Mit der Elbe 1
zum Hafengeburtstag
nach Hamburg

Zum 820. Hafengeburtstag fuhr die Repräsentantin der Stadt Cuxhaven bereits zum 7. Mal zum großen maritimen Spektakel in die Hansestadt.

Bereits am Donnerstag, den 7. Mai machte sich unsere 20-köpfigen Crew mit einem ausgebuchten Schiff auf den Weg. Zutreffend war, wie in der Cuxhavener Presse zu lesen war, dass nur noch die hölzernen Deckchairs und ein passender Cocktail fehlten, um ein perfektes Kreuzfahrt-Gefühl aufkommen zu lassen.

Am Freitag reihten wir uns als Repräsentant der Stadt Cuxhaven in die Einlaufparade ein, nachdem wir erneut die Schiffsbegrüßungsanlage in Schulau passiert hatten. Entgegen den letzten Besuchen lagen wir an einem Top-Liegeplatz, direkt an den St. Pauli Landungsbrücken. Während des "Open Ship" wurde das Schiff von Besuchern überflutet und der angebotene Labskaus und danach der Kuchen, waren ratz-fatz verzehrt. Man hatte einen herrlichen Blick auf das Fahrwasser mit dem bunten Hafentreiben. Dazu gehörten auch die Passage einiger Kreuzfahrtschiffe wie die Deutschland. Unsere Crew hatte sich für solche Angelegenheiten riesige rote Hände bereitgelegt, mit denen man zurückwinken konnte. Ein mächtiger Spaß auf beiden Seiten. Die Stimme des Typhons mit dem man sich gegenseitig begrüßte, wurde durch die andauernde Anwendung schon ganz heißer. Damit dem Typhon nicht die Luft ausging, mussten unsere Maschinisten wiederholt mit dem Kompressor die Luftflaschen auffüllen.
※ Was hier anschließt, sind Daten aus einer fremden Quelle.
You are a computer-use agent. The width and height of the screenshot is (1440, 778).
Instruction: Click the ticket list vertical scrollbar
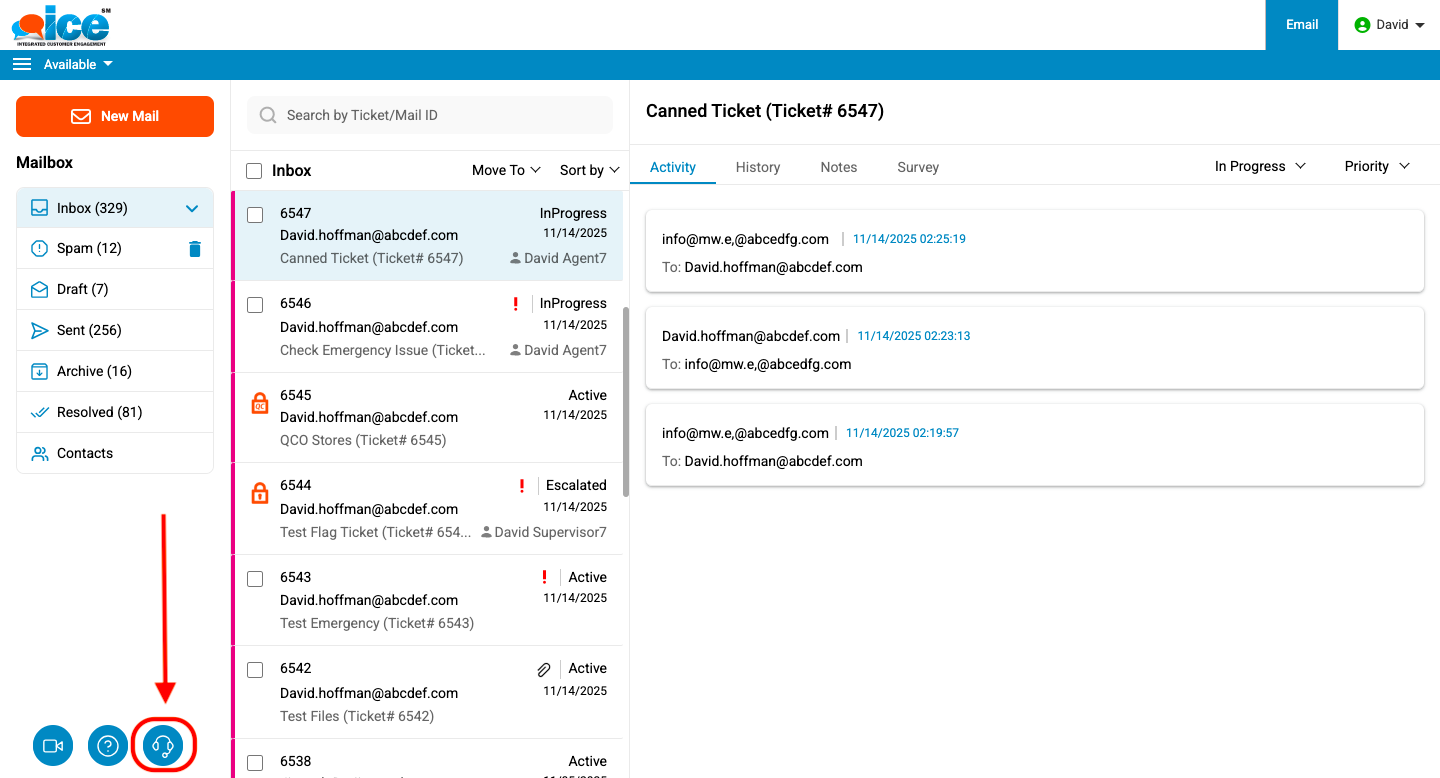626,400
Auch im Hafen lief immer ein Generator für die Stromversorgung des Schiffes, der ebenfalls laufend überwacht werden musste.

Auf der Elbe 1 waren 20 Kojen für die gesamte Fahrt gebucht, die zudem noch mit einer Vollverpflegung verbunden war. So galt es frische Brötchen vom Bäcker zu holen und in der winzigen Kombüse musste für die Gäste, wie auch für die Crew, jeweils ein Frühstück, Mittagstisch, Nachmittags-Kaffee und Kuchen und zuletzt noch ein Abendbrot zubereitet werden. Wahre Höchstleistungen wurden nicht nur in der Kombüse sondern auch in der Pantry verlangt. Stellen Sie sich einmal Folgendes vor: Zubereitung von 120 Portionen Labskaus nebst Beilagen wie Rollmöpsen, Gurken, Matjes und Rote Beete und Salate. Das Ganze auf die entgegengehaltenen Teller auflegen - von den Getränken ganz zu schweigen. Die Forderungen nach einem "Nachschlag" und hinterher der Abwasch in der Pantry. Kaum ist der Mittagstisch vergangen und man hat aufgeklart, geht es in die nächste Runde zu Kaffee und Kuchen. Sie können sich bestimmt vorstellen, was dann folgt, richtig, es ist das Abendbrot. Dieser Begriff ist eigentlich eine Verniedlichung des Gebotenen. Brot gibt es auch, doch in Wirklichkeit ist es schon ein weiteres Essen. Erstaunlich ist der große Appetit unserer Gäste. Ist es das gute Essen, verbunden mit der Seeluft?

Das Unterhaltungsangebot bei solch einer Veranstaltung ist riesig und man tut gut daran, sich das Veranstaltungsprogramm genau anzusehen um sich interessante Veranstaltungen nicht entgehen zu lassen. Nach dem Abendbrot beginnt für die Einen der gesellige Teil, entweder an Bord, oder man stürzt sich in das Nachtleben von St. Pauli. Für die Crew geht der Betrieb etwas ruhiger weiter, bis die Ersten wieder an Bord zurückkehren. Später treffen dann die Nachtschwärmer ein, die sich auf der Reeperbahn umgesehen hatten. Je nach Ausdauer kann es dann noch eine lange Nacht werden - bis für die Crew der neue Tag mit der Zubereitung des Frühstücks schon wieder beginnt.

Am Sonntag ging es, wieder ausgebucht, im strahlenden Sonnenschein nach Cuxhaven zurück. Hinterher fragt man sich, wofür man das Ganze gemacht hat. Nicht nur zum Vergnügen, wie manche Spötter behaupten, sondern aus ehrenamtlichem Idealismus, um die Rote Lady, wie auch das Feuerschiff liebevoll genannt wird, zu pflegen und zu erhalten.